Eine extreme Folge von hochreichender, kräftiger Thermik ist das Gewitter, das entstehen kann, wenn die Luft auch gleichzeitig feucht ist. In den zwanziger Jahren geriet erstmals ein Segelflieger namens Max Kegel zufällig in eine Gewitterwolke und fand sich etwa 2000 m höher wieder, nachdem er eine Viertelstunde orientierungslos in ihr herumgewirbelt wurde. Diese Höhe nutzte er zu einem langen Gleitflug und landete rund fünfzig Kilometer von seinem Startplatz entfernt. Das brachte ihm den Spitznamen „Gewittermaxe“ ein. Fortan waren Gewitterflüge recht populär, boten sie doch die Aussicht auf längere Flüge außerhalb der Hangwindzone. Außerdem sind Gewitter einfach zu erkennen und konnten somit gezielt angeflogen werden. Wie sich jedoch bald durch eine Reihe tragischer Unfälle herausstellte, waren den Gewalten im Gewitter bei Aufwind- und Abwindstürmen von über hundert Stundenkilometern weder Flugzeuge noch Piloten gewachsen. Dies gilt auch heute noch, und kein vernünftiger Segelflieger fliegt freiwillig in ein Gewitter ein.

Die verwandte, aber im Vergleich zum Gewitter, harmlose Aufwindquelle Thermik blieb noch eine Weile unzugänglich, da zunächst sehr wenig Wissen existierte und ein Bordinstrument fehlte, das solche Aufwinde unmittelbar anzeigen kann. 1928 erfand Robert Kronfeld das sogenannte Variometer, indem er sich die Tatsache zunutze machte, dass sich die Luft in einem abgeschlossenen Gefäß ausdehnt, wenn das Flugzeug in die Höhe steigt und damit der Außendruck sinkt. Die Luftströmung aus diesem Gefäß heraus (Steigen) und wieder hinein (Sinken) wird mit einem empfindlichen Anzeigeinstrument sichtbar gemacht. Dadurch war es erstmals möglich, sofort festzustellen, ob man mit dem Flugzeug gerade stieg oder sank.

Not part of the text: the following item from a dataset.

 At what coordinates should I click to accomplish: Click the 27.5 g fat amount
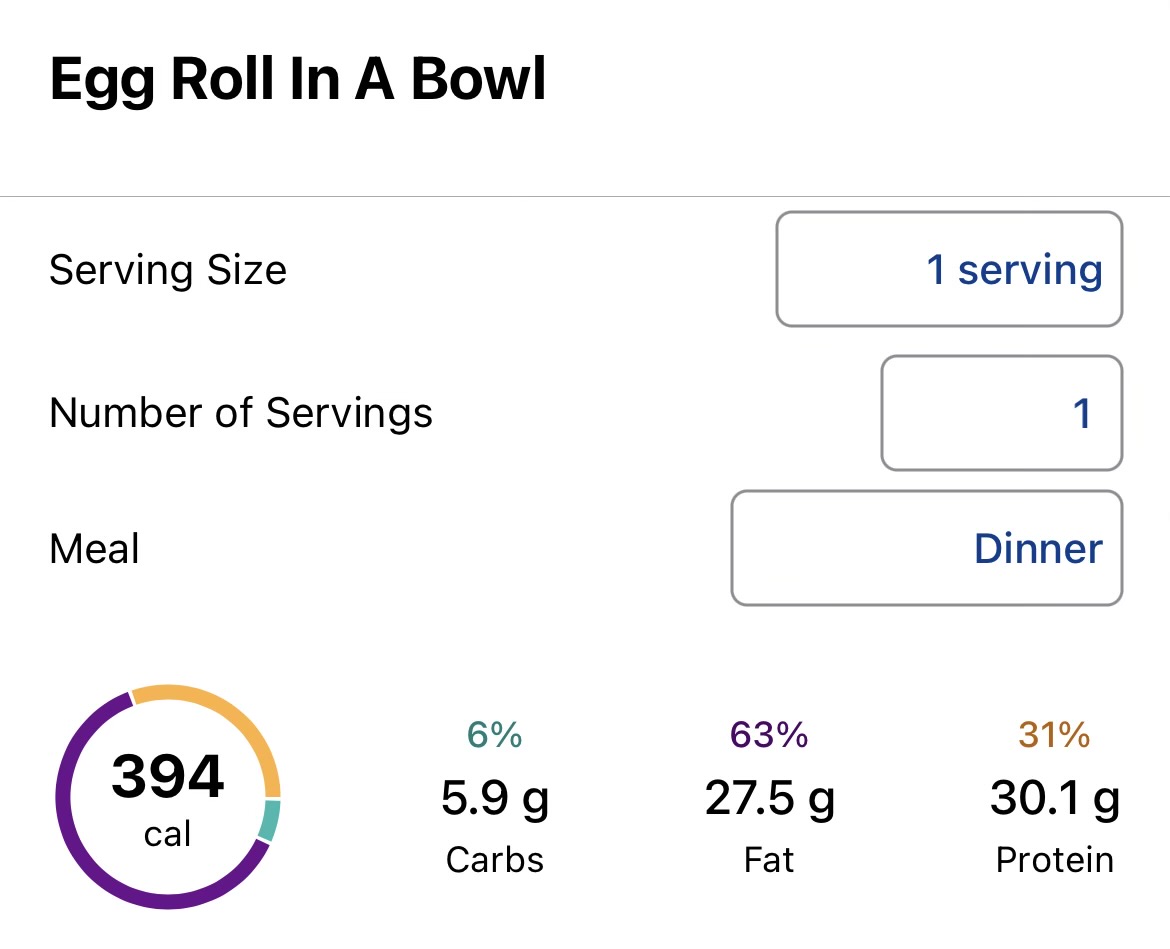pyautogui.click(x=768, y=798)
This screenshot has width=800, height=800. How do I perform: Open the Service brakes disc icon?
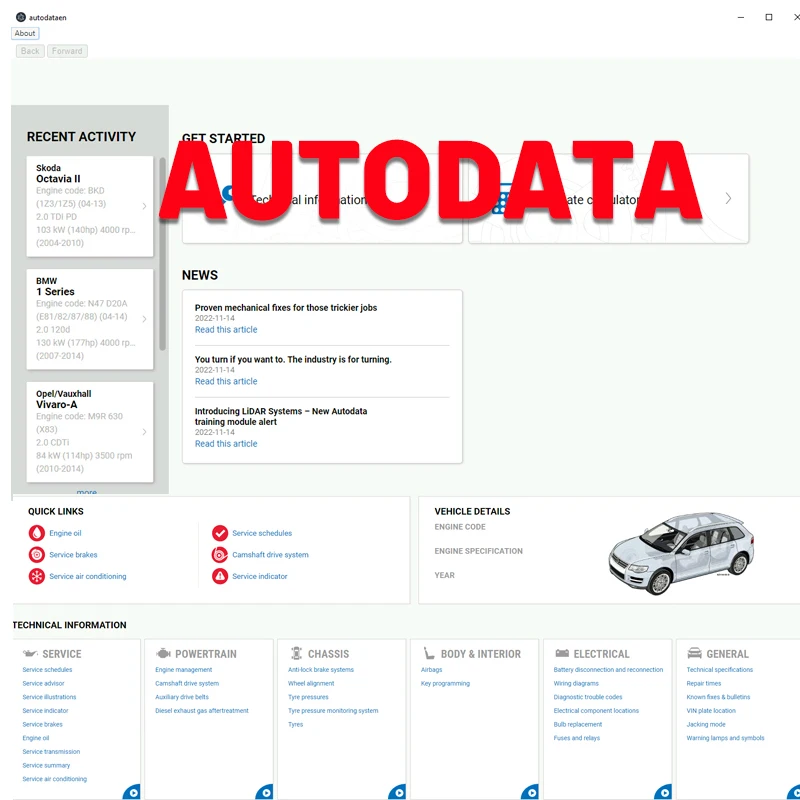[x=37, y=555]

Die Segelflieger versuchen nun, durch enge Kreise möglichst im Zentrum dieser Aufwinde zu bleiben. Wenn das obere Ende des Aufwindes erreicht ist, fliegt man mit hoher Geschwindigkeit solange in Richtung der geplanten Strecke, bis die Höhe verbraucht ist. Diese sogenannte Steilkreistechnik wurde 1930 von Wolf Hirth während eines Aufenthaltes in den USA entwickelt. Als er, wieder in Deutschland, einmal nach langem Kreisen dennoch auf einem Acker landen musste, wurde er von einem verwunderten Zuschauer gefragt, ob sein Flugzeug auch geradeaus fliegen könne.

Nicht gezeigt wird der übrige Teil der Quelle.